Elizabeth’s face turned a deeper shade of crimson. The room had already seen enough.
And Darcy realized he could not honestly bring himself to contradict the boy outright.
Elizabeth appeared mortified, though anger and offense were absent from her face. That distinction lodged dangerously inside Darcy’s thoughts.
Wilson recovered first among the gentlemen. “A natural mistake for a child,” he said, though strain roughened the edgesof his voice. “Particularly when frequent company encourages familiarity.”
Darcy met his gaze directly. “Children are sometimes more perceptive than adults suppose.”
The silence deepened further.
Wilson’s expression hardened almost imperceptibly.
Across the table Miss Bingley went perfectly still.
Miss Lydia made a suspicious choking sound behind her napkin while Miss Kitty stared openly between Darcy and Elizabeth with widening eyes.
Thomas and Toby now seemed deeply uncertain whether they had succeeded brilliantly or doomed themselves permanently.
Miss Bingley rose with shaky composure. “I believe the ladies shall withdraw.”
The women stood almost in tandem.
Elizabeth avoided Darcy’s gaze as she crossed toward the door beside Jane.
Just before leaving the room, she glanced back once. Only once but enough for Darcy to see lingering embarrassment—
And something else beneath it. Not rejection.
The gentlemen remained behind.
Bingley attempted several times to regain control of himself unsuccessfully.
Mr. Bennet finally rescued him.
“Well, Darcy,” he drawled while accepting fresh wine, “you have now survived official endorsement from the younger branch of the family.”
Wilson did not laugh.
Darcy scarcely heard the remainder of the conversation afterward.
Because one thought repeated itself relentlessly through every passing minute.
Propriety dictated that denial should have come immediately.
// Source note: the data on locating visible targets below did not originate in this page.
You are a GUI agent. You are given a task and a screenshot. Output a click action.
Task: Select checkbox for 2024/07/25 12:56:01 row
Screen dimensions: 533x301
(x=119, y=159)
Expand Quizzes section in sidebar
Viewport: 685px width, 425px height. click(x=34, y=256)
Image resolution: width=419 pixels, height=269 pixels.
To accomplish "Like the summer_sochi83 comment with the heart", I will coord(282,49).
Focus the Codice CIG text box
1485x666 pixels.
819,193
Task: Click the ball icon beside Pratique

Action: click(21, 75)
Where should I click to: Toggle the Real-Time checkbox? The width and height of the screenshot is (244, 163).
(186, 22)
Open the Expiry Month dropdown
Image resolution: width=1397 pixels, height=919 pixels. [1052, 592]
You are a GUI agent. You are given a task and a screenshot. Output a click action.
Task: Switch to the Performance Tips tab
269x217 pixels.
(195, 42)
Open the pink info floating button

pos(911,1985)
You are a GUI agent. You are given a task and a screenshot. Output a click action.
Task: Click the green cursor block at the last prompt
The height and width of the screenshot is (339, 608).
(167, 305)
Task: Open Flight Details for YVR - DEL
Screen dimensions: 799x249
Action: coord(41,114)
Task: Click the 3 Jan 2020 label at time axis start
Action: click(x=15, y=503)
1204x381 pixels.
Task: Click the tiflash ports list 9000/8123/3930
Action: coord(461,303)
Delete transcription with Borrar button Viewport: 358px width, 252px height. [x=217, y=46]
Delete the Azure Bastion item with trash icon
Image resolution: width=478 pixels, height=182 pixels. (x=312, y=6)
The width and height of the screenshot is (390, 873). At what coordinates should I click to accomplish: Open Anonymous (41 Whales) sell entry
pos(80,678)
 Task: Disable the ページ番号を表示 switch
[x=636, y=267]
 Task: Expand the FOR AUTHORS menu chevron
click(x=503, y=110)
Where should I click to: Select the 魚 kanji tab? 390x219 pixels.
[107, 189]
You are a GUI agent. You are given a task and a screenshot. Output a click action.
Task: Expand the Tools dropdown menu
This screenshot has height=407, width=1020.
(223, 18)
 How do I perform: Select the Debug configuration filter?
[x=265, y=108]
It had not. And somewhere in another room at Netherfield, Elizabeth Bennet undoubtedly knew it.
The Matter of Mr. Wilson
Mr. Wilson had become difficult to avoid.
Not impossible. Elizabeth had grown up with sisters, brothers, visiting neighbors, and a father who could vanish behind a book in the middle of a household commotion. She knew something of evasive movement. She could cross a room under cover of fetching thread, retreat upstairs under the pretense of checking Jane’s shawl, or place Mary between herself and an unwanted conversation with the skill of long practice.
But Mr. Wilson had become patient.
That was new.
The first days of his visit had been marked by an excess of conversation, too many recollections of her childhood, and a degree of familiarity unsupported by so recent an acquaintance. Elizabeth had found him tiresome, though never unkind. He had since learned to wait for her attention rather than attempting to claim it.
That improvement made him more difficult to dismiss.